Are you suggesting that the HEX error is up to 0.26 +20%= 0.31W??? or =+20% of 5W = +1W??.
I am calculating the fractional standard deviation of the measured output power per the simplfied equation given in the prior post. To 'suggest' an actual error I need reliable error estimates on all the relevant experimental parameters, which are not available. But that is neither of which you suggest. In fact in my last post I explicitly told you what I was guessing were the noise bands based on a standard error calc. I suggest you re-read my last post.
You wrote B-O-E . What values of ɳ , ΔT , C and ρ are you plugging into your B-O-E?
Doesn't matter. When you use the simplified fractional standard deviation approach, all you need to discuss is the fractional (easily converted to percentage) error of each experimental variable, which were not all given, so I am unable to give a definitive error estimate. I can only approximate from reasonable assumptions, which you may disagree with.
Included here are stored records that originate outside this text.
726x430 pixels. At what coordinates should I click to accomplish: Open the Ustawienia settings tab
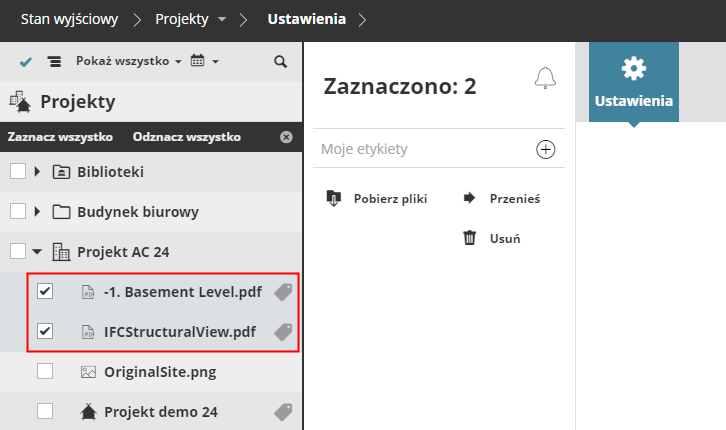(x=633, y=82)
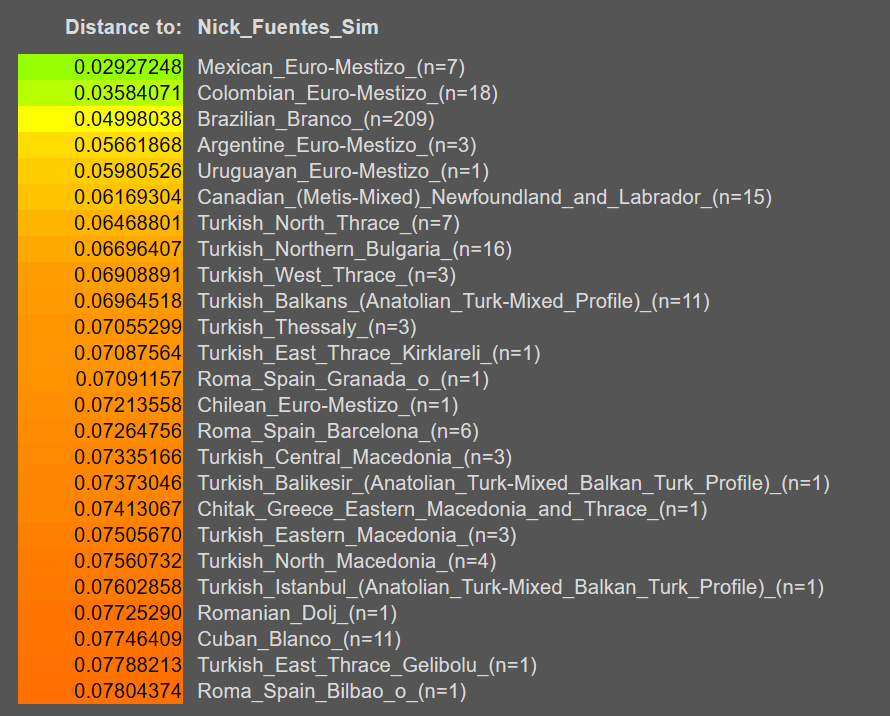Viewport: 890px width, 716px height.
Task: Select the Turkish_Thessaly population label
Action: [x=306, y=327]
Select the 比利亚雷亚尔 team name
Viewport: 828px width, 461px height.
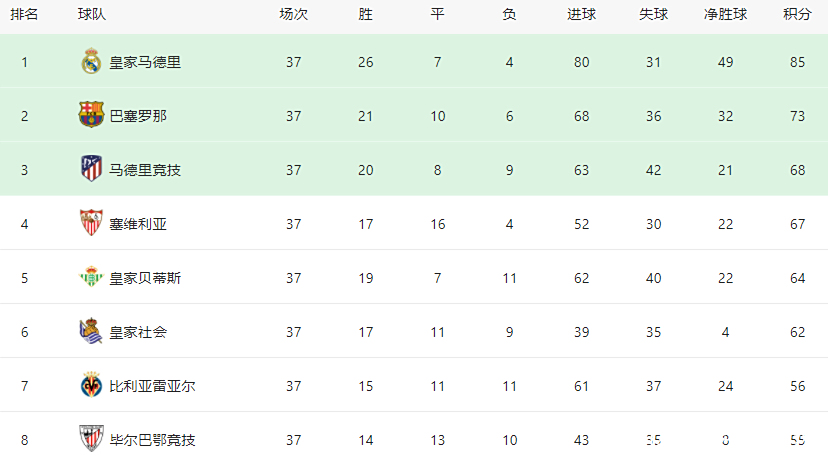152,386
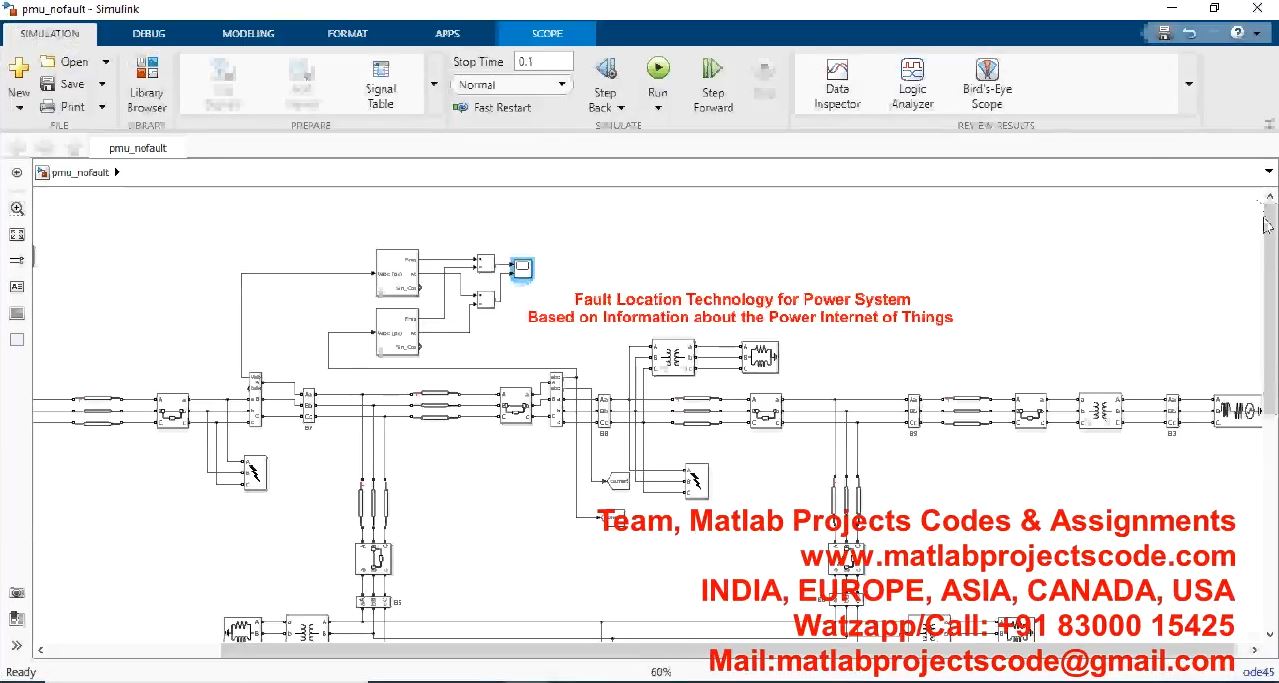
Task: Click the Run simulation button
Action: pyautogui.click(x=657, y=69)
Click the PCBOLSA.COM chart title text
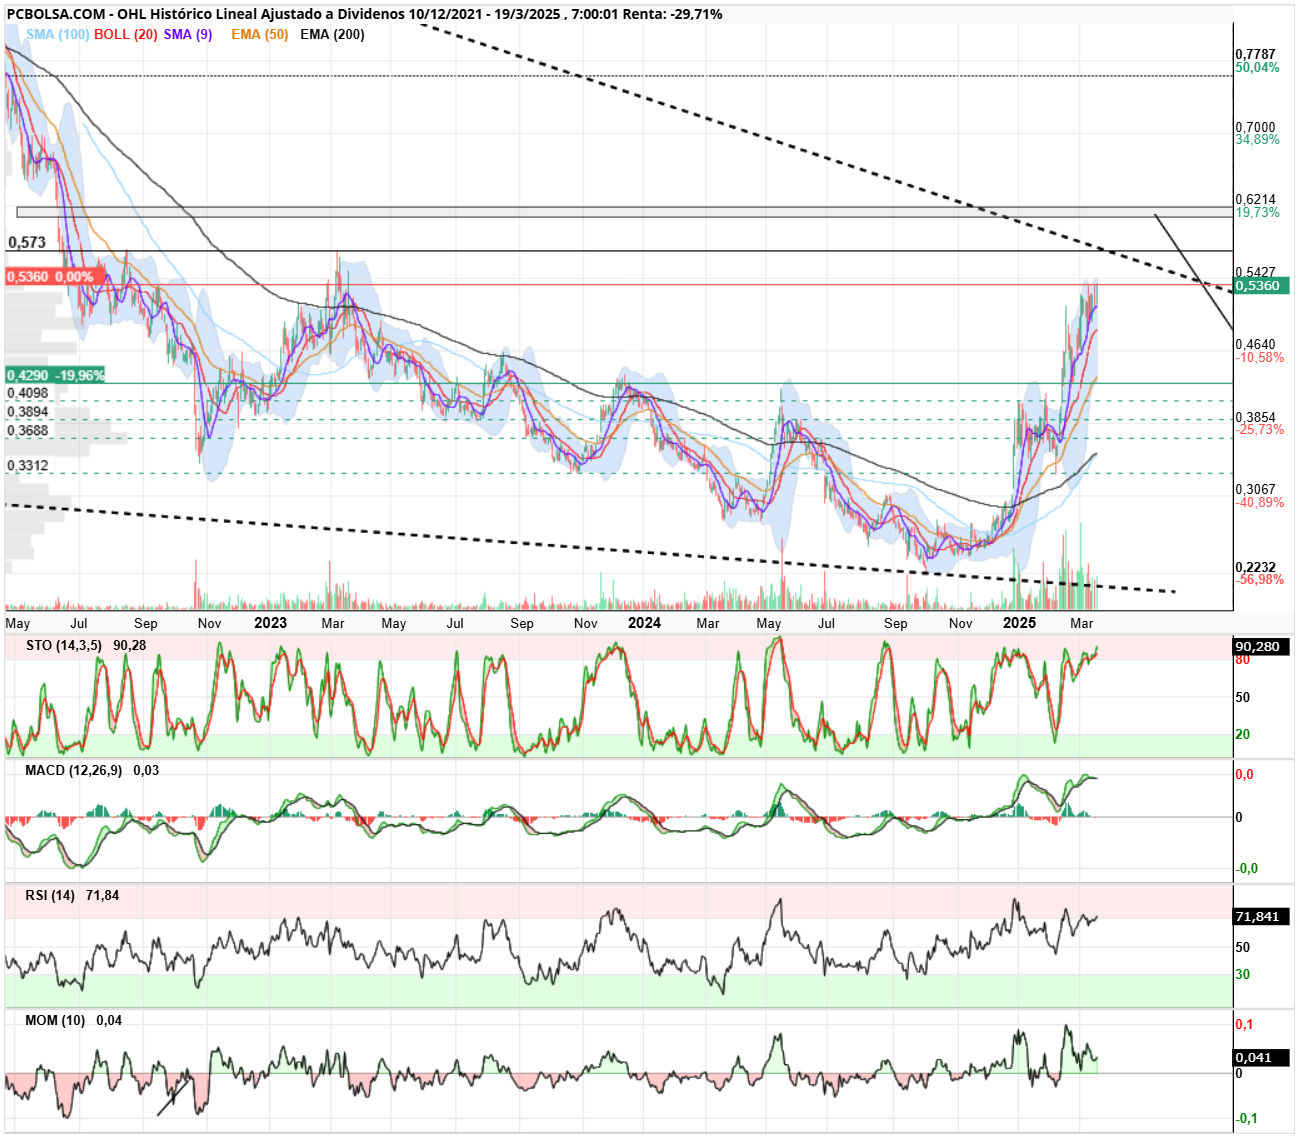Screen dimensions: 1299x1138 click(x=55, y=14)
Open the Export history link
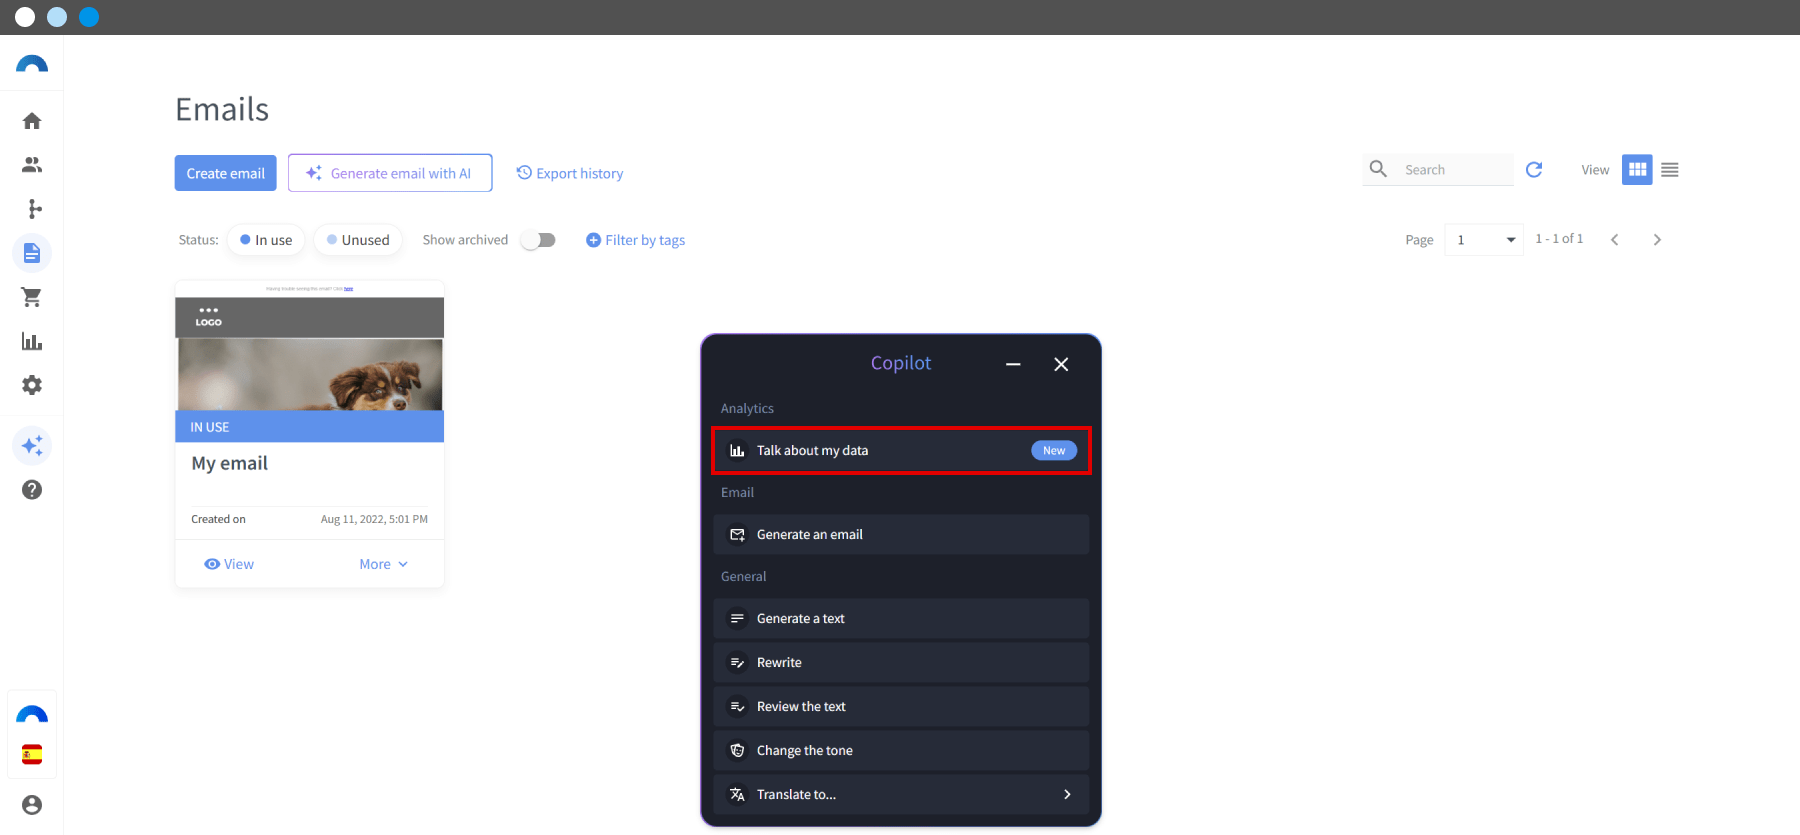The image size is (1800, 835). click(x=570, y=173)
But I won't argue about it because the paper's authors were supposed to give them, not make us guess.
For the 80W input energy values Iwamura et al have written error estimates.
oil flowrate error = 0:012(ml/min);oil temperature change error = 0:261(K);
input energy rate error = 0:031(W);
excess heat energy rate error (HEX) = 0:260 (W):
How did they determine these? Since they do NOT seem to know how to do standard error analysis, I have to suspect their given estimates are likewise determined in a non-standard fashion, and thus are effectively meaningless, since I have no idea how to apply them to calculate the standard errors. Usually, for some strange reason, when people determine errors in a non-standard way, they are underestimated. Go figure.
What are your estimates
oil flowrate error = ? (ml/min);
oil temperature change error =? (K);
input energy rate error = ? W);
I did not estimate these numerically. I applied the usual 'sensitivity analysis' approach of examining the impact if the standard deviations were 1, 5 and 10% of the nominal or maximal variable values. That is all that is needed to estimate the fractional standard deviation of the output power. Then I took the 134W reported output power and calculated my estimated noise bands. My conclusion was they are working in the noise, always a bad thing to do if you want to draw definitive conclusions.
The excess power is another calculation, both for the value and for the standard deviation, but they are simple equations that you can figure out easily. Historically, input energy is usually reasonably well measured, as are temperatures (and thereby differences), but flowrate can be a problem in some cases.
excess heat energy rate error (HEX) = ? (W):
Of course that error will be the square root of the sum of the variance in the input and output powers. (There, I told you one of the equations from the answer just above.)
input energy rate error = ? W);
Pin = I * V or Pin = I^2*R . Use the POE equation to answer your question. You will probably have to guess at the errors since we are not informed how the supposed 'delta' is related to the 'sigma', and error calculations use 'sigma' (technically 's', the estimate of sigma).